Remember the Decision, Not the Description: A Rate-Distortion Framework for Agent Memory
Researchers propose DeMem, a decision-centric memory framework that optimizes agent memory allocation based on preserving distinctions needed for sound decision-making rather than descriptive accuracy. Using rate-distortion theory, the approach identifies what information can be safely forgotten under memory constraints and demonstrates performance gains on long-horizon language agent tasks.
This research addresses a fundamental challenge in deploying language agents at scale: managing memory efficiently when computational budgets are fixed. Traditional memory systems prioritize descriptive metrics like relevance or salience, assuming that faithful representations of past events drive better decisions. The authors invert this assumption, arguing that memory's true value lies in maintaining distinctions between different histories that could lead to divergent decision outcomes. By framing memory management as a rate-distortion problem—a concept borrowed from information theory—the team establishes theoretical bounds on what information must be retained versus what can be safely discarded without degrading decision quality.
The practical contribution, DeMem, implements this theory through an online learning algorithm that dynamically refines its memory partitions only when new data indicate that merging states would create decision conflicts. This targeted approach contrasts with existing methods that continuously compress or summarize experiences, often losing critical distinctions. The framework comes with theoretical guarantees on regret, suggesting the approach scales reliably as agent complexity increases.
For the AI industry, this work has significant implications. Long-horizon agents deployed in real systems—from conversational AI to autonomous planning—operate under strict memory constraints due to latency and cost considerations. Current methods often sacrifice decision quality to stay within budgets. DeMem's decision-centric approach could enable agents to maintain performance while using less memory, directly reducing inference costs and improving response times. The research also provides a principled foundation for memory design, moving beyond heuristic compression schemes toward theoretically grounded optimization.

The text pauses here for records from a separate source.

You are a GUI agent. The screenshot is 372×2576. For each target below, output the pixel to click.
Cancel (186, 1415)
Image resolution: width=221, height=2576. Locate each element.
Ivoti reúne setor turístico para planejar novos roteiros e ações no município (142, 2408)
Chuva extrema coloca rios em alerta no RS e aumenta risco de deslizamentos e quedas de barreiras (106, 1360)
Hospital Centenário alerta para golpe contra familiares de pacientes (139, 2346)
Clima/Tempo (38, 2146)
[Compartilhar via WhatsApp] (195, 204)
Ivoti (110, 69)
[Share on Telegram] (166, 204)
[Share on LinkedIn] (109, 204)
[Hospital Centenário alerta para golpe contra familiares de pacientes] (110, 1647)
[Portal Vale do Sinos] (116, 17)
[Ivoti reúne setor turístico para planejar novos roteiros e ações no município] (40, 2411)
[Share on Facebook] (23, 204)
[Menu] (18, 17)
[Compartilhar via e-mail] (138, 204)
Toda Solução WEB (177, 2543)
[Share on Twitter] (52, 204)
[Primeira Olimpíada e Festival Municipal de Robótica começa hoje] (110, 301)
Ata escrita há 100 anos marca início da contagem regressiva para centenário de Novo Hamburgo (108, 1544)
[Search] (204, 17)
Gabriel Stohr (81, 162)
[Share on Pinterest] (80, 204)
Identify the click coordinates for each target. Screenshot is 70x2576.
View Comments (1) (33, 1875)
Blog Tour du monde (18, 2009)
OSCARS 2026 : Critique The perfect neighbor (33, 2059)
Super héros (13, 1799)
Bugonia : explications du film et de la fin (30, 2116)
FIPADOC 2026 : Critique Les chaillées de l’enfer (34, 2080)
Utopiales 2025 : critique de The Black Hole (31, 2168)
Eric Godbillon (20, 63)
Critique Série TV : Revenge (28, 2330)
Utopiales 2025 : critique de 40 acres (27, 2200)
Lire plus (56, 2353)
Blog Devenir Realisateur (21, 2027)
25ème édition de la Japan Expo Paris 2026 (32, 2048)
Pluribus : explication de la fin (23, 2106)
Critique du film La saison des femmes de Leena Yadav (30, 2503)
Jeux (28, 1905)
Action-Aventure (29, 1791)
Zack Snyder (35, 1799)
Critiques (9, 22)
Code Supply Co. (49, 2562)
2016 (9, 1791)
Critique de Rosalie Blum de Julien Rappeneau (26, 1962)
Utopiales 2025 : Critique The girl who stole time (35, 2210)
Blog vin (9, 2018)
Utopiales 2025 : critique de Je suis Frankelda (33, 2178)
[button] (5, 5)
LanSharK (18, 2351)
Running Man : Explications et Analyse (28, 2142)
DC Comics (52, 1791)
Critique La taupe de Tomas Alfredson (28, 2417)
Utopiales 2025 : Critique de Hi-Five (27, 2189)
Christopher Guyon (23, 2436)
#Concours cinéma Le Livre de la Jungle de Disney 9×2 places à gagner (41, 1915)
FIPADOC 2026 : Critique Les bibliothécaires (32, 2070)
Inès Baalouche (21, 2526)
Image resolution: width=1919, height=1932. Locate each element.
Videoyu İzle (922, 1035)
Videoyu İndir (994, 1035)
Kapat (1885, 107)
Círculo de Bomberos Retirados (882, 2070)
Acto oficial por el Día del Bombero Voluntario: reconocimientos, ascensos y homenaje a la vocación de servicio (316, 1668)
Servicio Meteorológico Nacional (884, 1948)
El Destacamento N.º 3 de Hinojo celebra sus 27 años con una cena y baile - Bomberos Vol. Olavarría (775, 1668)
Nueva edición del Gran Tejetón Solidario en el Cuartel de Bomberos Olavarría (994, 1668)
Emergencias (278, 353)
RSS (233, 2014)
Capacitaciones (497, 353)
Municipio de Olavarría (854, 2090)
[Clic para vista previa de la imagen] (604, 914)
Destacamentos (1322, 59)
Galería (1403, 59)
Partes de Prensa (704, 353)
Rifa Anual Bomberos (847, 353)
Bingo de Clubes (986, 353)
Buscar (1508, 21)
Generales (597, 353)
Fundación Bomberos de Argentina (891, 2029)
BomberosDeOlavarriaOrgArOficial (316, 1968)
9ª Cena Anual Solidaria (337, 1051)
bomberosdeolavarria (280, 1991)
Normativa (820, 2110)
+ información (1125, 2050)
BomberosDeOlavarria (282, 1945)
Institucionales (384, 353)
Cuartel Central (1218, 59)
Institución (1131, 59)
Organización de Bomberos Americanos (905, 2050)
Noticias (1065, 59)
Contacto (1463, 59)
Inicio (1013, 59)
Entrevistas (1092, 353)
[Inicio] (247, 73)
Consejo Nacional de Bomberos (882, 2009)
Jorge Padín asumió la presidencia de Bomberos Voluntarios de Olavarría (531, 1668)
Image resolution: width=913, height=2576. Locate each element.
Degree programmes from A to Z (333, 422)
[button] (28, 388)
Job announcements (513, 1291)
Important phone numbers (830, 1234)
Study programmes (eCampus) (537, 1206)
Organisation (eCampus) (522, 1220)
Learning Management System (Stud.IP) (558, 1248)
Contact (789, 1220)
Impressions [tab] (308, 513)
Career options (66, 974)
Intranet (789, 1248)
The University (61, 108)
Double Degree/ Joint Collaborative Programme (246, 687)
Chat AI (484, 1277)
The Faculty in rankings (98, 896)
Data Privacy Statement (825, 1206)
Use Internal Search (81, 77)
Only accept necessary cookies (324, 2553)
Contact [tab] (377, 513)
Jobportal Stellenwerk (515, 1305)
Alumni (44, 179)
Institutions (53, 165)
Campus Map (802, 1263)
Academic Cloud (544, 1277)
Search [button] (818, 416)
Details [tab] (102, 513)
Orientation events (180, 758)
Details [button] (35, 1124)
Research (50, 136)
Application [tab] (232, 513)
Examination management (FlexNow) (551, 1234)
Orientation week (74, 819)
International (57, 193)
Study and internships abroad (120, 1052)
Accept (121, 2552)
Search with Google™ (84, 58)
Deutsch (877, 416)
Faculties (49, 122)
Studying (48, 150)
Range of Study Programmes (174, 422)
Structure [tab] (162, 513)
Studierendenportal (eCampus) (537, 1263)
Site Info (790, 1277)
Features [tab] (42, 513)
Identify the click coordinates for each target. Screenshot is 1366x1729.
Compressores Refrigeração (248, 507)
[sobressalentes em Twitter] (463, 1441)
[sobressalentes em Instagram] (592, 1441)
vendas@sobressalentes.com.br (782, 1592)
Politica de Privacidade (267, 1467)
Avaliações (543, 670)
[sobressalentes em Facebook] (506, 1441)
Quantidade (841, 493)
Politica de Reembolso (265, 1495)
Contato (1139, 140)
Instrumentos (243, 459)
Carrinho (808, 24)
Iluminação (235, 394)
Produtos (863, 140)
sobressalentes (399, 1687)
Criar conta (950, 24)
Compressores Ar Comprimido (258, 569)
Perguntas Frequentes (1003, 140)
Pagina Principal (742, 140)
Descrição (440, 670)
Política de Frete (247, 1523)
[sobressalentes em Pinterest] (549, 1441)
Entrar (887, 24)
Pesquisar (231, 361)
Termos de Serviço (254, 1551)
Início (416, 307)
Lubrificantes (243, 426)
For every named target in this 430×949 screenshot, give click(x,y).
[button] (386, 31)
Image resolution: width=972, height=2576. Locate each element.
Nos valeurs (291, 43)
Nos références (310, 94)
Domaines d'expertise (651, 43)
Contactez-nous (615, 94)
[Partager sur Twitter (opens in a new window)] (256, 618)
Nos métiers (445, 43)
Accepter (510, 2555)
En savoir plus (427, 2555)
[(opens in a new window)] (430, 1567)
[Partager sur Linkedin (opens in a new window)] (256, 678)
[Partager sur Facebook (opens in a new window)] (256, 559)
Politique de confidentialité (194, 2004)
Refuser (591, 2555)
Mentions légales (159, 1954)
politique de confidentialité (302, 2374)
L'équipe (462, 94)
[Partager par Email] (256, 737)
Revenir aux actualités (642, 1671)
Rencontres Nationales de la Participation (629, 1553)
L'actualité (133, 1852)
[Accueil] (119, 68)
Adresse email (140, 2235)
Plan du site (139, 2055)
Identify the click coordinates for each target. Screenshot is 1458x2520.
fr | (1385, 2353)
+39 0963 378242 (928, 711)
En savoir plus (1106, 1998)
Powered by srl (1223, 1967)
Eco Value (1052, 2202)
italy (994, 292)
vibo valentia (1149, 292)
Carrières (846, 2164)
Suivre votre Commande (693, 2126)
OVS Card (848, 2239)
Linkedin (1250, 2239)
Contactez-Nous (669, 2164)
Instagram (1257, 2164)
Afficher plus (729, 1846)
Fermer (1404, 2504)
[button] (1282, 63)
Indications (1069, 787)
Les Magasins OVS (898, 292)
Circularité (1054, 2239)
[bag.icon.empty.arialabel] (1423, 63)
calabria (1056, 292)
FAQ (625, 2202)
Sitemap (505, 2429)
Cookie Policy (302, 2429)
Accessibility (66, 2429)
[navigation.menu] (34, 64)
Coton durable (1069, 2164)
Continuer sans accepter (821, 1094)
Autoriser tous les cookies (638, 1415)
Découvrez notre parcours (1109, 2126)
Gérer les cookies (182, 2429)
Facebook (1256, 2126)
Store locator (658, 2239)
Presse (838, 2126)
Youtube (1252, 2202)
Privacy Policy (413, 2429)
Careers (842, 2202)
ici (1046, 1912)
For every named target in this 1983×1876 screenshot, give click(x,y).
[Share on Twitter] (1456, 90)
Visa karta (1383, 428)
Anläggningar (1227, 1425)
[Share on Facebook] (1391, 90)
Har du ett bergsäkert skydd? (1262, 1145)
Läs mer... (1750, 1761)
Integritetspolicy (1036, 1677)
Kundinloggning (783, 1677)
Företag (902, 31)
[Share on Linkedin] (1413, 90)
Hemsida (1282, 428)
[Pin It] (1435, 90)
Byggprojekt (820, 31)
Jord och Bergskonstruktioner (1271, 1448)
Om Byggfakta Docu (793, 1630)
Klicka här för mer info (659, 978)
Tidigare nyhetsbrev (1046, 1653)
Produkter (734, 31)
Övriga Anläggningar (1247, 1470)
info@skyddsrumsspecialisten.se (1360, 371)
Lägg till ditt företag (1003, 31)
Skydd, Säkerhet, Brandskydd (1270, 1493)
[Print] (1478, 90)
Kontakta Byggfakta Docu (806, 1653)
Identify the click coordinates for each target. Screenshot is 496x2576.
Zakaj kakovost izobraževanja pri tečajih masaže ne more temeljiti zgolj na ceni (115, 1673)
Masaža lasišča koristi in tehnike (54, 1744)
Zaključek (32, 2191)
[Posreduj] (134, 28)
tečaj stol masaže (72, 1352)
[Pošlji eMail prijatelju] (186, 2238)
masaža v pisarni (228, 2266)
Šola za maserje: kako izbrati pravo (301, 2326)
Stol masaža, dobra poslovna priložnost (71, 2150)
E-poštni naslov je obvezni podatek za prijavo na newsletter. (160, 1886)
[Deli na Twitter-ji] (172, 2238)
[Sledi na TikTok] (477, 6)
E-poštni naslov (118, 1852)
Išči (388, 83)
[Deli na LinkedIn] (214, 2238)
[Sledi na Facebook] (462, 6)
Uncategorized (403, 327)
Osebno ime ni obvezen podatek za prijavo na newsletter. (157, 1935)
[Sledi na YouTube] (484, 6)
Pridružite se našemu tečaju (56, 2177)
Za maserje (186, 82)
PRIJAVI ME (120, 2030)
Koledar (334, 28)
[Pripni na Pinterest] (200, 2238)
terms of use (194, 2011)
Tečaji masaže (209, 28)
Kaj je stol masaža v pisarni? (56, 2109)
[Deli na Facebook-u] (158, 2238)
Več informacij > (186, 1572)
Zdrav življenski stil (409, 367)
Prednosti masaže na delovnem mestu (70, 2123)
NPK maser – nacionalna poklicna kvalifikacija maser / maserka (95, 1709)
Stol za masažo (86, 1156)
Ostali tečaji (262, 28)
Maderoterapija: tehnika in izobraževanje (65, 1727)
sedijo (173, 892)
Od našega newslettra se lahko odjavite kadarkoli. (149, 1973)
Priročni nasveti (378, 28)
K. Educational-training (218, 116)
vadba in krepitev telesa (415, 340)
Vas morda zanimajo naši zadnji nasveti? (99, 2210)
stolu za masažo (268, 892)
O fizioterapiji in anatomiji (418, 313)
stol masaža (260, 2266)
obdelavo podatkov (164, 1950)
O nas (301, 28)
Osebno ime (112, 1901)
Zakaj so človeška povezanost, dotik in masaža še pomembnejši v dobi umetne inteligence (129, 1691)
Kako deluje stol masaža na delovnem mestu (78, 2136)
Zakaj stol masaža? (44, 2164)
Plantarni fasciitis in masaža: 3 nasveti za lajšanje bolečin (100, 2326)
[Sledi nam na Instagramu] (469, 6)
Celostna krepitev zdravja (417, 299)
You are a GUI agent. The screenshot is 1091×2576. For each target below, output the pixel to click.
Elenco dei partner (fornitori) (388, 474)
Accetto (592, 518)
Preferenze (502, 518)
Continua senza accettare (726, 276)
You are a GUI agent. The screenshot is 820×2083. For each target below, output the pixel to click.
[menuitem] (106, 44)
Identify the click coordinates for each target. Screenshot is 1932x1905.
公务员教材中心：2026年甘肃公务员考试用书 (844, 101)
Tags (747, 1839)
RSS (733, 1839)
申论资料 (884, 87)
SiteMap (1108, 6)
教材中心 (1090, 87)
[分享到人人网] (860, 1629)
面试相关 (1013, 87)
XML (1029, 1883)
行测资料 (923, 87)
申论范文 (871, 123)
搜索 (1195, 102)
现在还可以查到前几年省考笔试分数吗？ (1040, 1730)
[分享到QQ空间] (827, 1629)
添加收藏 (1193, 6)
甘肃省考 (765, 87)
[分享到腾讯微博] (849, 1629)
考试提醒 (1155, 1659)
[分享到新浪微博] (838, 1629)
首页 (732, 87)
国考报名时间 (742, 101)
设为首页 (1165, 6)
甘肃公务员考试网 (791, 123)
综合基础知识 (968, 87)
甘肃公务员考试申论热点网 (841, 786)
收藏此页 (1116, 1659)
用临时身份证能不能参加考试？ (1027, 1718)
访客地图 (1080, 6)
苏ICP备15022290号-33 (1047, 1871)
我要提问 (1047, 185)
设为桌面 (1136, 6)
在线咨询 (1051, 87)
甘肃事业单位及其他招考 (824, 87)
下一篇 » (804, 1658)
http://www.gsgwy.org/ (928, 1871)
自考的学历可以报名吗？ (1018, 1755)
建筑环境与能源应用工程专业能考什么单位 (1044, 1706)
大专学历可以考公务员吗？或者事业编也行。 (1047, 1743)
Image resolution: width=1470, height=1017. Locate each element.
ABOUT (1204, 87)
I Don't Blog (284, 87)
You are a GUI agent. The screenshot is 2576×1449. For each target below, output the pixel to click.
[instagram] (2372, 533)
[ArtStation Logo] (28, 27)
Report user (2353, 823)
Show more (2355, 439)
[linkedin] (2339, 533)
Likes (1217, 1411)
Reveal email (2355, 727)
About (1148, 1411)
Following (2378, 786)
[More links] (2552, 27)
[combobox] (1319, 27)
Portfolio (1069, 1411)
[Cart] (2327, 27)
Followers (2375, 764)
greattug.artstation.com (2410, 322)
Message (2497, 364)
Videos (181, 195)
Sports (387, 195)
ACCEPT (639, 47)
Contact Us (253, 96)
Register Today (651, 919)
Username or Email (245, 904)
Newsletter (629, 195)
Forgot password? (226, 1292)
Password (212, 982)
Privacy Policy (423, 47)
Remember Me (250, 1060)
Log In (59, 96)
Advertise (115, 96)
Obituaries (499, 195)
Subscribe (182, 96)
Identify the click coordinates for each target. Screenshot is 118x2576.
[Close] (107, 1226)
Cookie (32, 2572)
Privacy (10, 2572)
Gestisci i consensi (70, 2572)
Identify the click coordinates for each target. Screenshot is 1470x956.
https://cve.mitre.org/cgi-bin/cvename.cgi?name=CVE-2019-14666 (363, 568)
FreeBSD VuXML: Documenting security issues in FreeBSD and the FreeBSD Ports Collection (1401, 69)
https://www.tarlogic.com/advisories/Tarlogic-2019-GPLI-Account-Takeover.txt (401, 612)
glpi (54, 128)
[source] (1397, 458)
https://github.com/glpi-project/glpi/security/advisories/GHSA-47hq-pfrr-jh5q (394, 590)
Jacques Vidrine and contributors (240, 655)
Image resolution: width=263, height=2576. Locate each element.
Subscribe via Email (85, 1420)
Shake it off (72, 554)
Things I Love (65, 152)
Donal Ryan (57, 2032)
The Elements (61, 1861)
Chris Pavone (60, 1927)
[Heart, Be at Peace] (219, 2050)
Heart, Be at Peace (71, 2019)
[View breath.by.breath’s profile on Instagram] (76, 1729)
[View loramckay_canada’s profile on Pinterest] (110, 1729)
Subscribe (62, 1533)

- →Memory should preserve decision-critical distinctions rather than accurately describing past events.
- →DeMem achieves consistent performance gains over existing methods under identical memory budgets on conversational benchmarks.
- →Rate-distortion theory provides an exact boundary for safe forgetting and optimal memory-decision quality tradeoffs.
- →The approach scales to long-horizon tasks where traditional memory mechanisms struggle with budget constraints.
- →Decision-centric memory design could reduce inference costs and improve latency for deployed language agents.